### SOURCE DATA
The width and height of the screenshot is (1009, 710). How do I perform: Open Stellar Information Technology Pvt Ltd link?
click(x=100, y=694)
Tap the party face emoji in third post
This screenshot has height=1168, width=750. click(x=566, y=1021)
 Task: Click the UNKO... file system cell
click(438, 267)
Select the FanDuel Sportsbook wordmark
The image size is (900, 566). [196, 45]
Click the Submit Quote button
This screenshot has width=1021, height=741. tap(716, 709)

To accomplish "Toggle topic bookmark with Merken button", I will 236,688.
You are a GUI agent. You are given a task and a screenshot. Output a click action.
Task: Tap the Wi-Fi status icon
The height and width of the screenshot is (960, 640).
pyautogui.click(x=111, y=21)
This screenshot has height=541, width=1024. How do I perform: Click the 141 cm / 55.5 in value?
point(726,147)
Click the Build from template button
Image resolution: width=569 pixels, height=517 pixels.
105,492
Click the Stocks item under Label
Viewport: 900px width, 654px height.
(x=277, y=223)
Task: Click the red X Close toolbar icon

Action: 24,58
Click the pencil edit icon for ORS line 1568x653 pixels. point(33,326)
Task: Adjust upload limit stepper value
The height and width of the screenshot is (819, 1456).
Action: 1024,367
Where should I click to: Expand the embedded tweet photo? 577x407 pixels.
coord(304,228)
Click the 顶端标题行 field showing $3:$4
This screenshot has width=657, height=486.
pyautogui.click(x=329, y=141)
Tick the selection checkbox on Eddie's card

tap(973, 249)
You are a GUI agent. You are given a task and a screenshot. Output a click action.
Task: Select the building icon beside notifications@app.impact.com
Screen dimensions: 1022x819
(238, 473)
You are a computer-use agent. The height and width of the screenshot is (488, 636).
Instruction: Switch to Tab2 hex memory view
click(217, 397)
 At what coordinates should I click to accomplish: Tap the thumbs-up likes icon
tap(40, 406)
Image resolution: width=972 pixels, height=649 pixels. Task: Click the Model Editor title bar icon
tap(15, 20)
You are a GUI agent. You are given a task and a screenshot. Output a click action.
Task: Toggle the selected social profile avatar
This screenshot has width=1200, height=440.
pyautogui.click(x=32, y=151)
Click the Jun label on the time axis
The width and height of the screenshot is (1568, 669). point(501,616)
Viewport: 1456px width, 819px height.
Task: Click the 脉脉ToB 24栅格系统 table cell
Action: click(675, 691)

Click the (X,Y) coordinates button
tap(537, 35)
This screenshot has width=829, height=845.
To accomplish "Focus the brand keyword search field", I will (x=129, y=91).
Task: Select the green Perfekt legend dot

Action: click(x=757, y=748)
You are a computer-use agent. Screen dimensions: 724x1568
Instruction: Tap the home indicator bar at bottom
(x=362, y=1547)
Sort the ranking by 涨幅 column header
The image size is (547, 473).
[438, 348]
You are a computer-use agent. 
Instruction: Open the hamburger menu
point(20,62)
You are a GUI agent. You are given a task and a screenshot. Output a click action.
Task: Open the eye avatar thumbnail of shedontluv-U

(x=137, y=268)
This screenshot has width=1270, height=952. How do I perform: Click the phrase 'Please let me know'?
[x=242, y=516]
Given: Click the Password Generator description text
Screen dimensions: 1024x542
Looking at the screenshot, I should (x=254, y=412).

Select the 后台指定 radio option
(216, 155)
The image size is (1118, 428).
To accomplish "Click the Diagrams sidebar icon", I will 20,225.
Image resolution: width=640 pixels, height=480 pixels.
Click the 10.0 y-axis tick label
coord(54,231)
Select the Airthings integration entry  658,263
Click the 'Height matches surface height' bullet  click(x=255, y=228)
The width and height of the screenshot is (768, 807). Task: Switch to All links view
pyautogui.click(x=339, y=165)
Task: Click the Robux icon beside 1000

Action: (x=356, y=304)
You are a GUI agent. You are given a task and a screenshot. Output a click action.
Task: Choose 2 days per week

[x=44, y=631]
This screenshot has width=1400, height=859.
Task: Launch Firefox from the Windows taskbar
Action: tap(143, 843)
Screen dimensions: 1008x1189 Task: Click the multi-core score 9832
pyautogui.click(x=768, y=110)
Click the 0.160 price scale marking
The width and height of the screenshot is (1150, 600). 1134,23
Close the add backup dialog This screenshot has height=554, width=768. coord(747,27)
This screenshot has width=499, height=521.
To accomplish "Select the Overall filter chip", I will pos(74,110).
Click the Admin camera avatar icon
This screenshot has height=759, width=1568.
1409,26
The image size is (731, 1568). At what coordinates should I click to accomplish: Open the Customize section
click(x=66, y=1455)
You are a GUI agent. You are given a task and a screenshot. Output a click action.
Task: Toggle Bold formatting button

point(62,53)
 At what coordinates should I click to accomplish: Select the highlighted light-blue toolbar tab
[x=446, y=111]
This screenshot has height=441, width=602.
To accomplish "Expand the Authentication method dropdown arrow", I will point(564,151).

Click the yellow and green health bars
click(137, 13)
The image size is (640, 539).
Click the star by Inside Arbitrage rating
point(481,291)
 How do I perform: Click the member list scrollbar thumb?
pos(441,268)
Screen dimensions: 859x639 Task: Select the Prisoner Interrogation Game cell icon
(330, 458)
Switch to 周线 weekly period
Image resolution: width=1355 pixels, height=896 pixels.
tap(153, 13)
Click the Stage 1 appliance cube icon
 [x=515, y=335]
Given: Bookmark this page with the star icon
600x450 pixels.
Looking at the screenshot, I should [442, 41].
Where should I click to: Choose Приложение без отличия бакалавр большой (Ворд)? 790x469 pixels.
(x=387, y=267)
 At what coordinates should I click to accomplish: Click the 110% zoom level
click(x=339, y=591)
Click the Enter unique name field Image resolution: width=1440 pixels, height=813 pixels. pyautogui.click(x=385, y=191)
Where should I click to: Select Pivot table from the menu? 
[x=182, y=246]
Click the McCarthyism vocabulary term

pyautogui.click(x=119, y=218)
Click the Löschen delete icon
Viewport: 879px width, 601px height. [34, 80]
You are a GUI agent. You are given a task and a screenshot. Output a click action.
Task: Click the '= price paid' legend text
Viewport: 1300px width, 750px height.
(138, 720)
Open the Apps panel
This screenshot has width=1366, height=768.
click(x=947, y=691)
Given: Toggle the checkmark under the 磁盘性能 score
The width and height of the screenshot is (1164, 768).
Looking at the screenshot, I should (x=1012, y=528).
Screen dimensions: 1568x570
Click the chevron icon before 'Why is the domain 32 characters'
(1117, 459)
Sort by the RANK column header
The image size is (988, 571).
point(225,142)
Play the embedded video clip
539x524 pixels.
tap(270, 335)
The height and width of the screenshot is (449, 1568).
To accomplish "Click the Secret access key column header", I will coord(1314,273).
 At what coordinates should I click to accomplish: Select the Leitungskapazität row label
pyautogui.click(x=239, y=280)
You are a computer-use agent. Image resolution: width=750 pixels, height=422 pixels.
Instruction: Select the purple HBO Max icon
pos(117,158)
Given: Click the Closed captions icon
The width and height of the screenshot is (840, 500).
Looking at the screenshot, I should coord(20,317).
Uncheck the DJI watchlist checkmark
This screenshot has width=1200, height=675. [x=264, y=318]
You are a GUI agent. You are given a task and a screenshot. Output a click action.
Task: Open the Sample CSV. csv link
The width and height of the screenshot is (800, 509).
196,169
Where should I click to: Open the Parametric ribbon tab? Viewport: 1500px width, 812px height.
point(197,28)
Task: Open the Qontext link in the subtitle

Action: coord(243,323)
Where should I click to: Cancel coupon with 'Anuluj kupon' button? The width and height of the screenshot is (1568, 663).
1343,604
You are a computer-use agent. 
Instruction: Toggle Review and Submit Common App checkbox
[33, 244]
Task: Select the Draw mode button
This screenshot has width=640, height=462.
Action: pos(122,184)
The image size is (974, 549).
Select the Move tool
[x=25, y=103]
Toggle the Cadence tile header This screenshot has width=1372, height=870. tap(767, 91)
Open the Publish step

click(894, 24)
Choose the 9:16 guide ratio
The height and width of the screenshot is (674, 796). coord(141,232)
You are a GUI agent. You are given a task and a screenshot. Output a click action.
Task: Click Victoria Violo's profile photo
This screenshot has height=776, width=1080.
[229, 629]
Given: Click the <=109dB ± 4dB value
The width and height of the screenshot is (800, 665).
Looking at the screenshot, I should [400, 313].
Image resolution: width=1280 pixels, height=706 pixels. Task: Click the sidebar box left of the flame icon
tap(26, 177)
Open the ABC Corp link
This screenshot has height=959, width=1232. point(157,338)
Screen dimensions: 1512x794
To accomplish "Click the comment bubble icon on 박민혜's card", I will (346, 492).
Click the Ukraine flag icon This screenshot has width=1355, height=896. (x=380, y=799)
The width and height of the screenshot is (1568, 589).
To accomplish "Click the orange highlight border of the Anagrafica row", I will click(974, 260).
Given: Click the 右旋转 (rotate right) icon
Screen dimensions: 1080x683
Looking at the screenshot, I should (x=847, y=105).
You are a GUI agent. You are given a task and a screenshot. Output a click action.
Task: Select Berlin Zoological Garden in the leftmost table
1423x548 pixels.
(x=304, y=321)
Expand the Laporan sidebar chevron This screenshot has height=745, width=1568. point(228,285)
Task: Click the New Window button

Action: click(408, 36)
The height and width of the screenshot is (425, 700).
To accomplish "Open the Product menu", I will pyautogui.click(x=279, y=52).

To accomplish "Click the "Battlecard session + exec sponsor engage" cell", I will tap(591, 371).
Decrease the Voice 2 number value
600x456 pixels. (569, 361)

### WORK REQUIRED
Where a line of the entries contains "will", report that line.

### ANSWER SECTION
To accomplish "Toggle topic bookmark with Merken button", I will 236,688.
To accomplish "Focus the brand keyword search field", I will (x=129, y=91).
To accomplish "Click the Diagrams sidebar icon", I will 20,225.
To accomplish "Select the Overall filter chip", I will pos(74,110).
To accomplish "Expand the Authentication method dropdown arrow", I will point(564,151).
To accomplish "Click the Secret access key column header", I will coord(1314,273).
To accomplish "Click the comment bubble icon on 박민혜's card", I will (346, 492).
To accomplish "Click the orange highlight border of the Anagrafica row", I will click(974, 260).
To accomplish "Open the Product menu", I will pyautogui.click(x=279, y=52).
To accomplish "Click the "Battlecard session + exec sponsor engage" cell", I will tap(591, 371).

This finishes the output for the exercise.